To determine whether certain di- and tricarboxylic acids are able to trigger the efflux of [1,5-14C]citrate previously taken up by the cells, 98 μl of cell suspension was incubated with 2 μl of 1.2 mM [1,5-14C]citrate for 30 s. Subsequently, these preloaded cells (100 μl) were applied to 1 μl of a 1 M solution of either citric acid, succinic acid, fumaric acid, or fumarate (Na+-salt). After various times, 0.9 ml of ice-cold 0.1 M LiCl was added, and the mixtures were filtered and treated as described above.

The transport experiments with 0.91 mM dl-[1,4-14C]tartrate (163 cpm/pmol; custom synthesized by Anawa) were performed in the same way as described above for [1,5-14C]citrate.
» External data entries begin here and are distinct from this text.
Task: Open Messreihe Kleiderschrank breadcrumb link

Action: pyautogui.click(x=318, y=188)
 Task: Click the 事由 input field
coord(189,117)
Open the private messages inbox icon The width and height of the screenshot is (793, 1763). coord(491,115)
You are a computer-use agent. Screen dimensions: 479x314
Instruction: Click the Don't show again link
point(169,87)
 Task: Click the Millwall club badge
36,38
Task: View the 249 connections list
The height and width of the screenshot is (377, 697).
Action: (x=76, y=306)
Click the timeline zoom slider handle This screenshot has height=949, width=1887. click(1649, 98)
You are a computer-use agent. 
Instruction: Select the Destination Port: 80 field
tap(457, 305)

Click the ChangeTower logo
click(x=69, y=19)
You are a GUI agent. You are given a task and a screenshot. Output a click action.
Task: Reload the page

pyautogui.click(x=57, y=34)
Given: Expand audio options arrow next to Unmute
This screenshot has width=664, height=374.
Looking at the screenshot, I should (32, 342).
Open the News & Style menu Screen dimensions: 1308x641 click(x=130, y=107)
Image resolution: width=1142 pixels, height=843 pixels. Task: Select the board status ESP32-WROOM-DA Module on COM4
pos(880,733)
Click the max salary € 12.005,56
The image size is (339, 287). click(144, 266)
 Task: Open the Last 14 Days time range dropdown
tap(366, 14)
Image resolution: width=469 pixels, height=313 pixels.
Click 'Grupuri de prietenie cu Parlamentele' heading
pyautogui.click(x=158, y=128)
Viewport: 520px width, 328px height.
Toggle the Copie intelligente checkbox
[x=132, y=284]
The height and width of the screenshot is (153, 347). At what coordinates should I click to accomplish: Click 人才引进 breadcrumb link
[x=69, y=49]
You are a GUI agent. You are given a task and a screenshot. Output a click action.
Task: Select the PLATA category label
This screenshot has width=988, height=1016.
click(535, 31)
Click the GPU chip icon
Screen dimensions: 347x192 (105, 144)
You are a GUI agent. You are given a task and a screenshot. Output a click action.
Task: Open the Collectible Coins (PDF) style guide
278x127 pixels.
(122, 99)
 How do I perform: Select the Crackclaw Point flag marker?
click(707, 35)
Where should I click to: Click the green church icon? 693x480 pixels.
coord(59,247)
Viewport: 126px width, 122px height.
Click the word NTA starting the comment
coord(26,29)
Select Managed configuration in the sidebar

Aerobic growth of E. coli harboring a citT expression plasmid on citrate as the sole carbon and energy source.

The open reading frame located at 13.9 min on the E. coli chromosome (designated citT), starting 50 bp downstream of the citG stop codon, encoded a protein of 487 amino acids (53.1 kDa) that was very hydrophobic and contained 12 putative transmembrane helices (Fig. (Fig.3).3). The physical proximity of citT to the citrate lyase genes and the fact that CitT showed 34% amino acid sequence identity to the 2-oxoglutarate/malate translocator from spinach chloroplasts (37) suggested to us that CitT might function as a citrate carrier. To test this assumption, the citT gene was amplified by PCR from chromosomal DNA of E. coli and ligated as a 1.5-kb HindIII/BamHI fragment in pUC19, which allows transcription of citT from the vector-encoded lac promoter. The ligation mixture was transformed into E. coli DH5α and plated on Simmons’ citrate agar. After 48 h at 37°C, several citrate-positive colonies were identified by the color change of the agar from green to blue. This color change of the pH indicator bromthymol blue is observed only with cells able to utilize citrate as a carbon and energy source, which results in alkalinization of the medium. Cells unable to utilize citrate, such as E. coli DH5α containing only the vector pUC19, form only very small colonies (diameter, <1 mm), presumably by using residual carbon sources present in the agar, and bromthymol blue remains green. Restriction analysis of plasmid DNA isolated from several Cit+ clones showed that all contained pUC19 with the 1.5-kb HindIII/BamHI insert carrying citT. One of the pUC19-citT plasmids was transformed again into E. coli DH5α and plated on Simmons’ citrate agar. In this case, all transformants were able to utilize citrate, confirming that citT is responsible for the Cit+ phenotype. Besides citrate, isocitrate could also be used as the sole carbon and energy source by E. coli DH5α harboring pUC19-citT.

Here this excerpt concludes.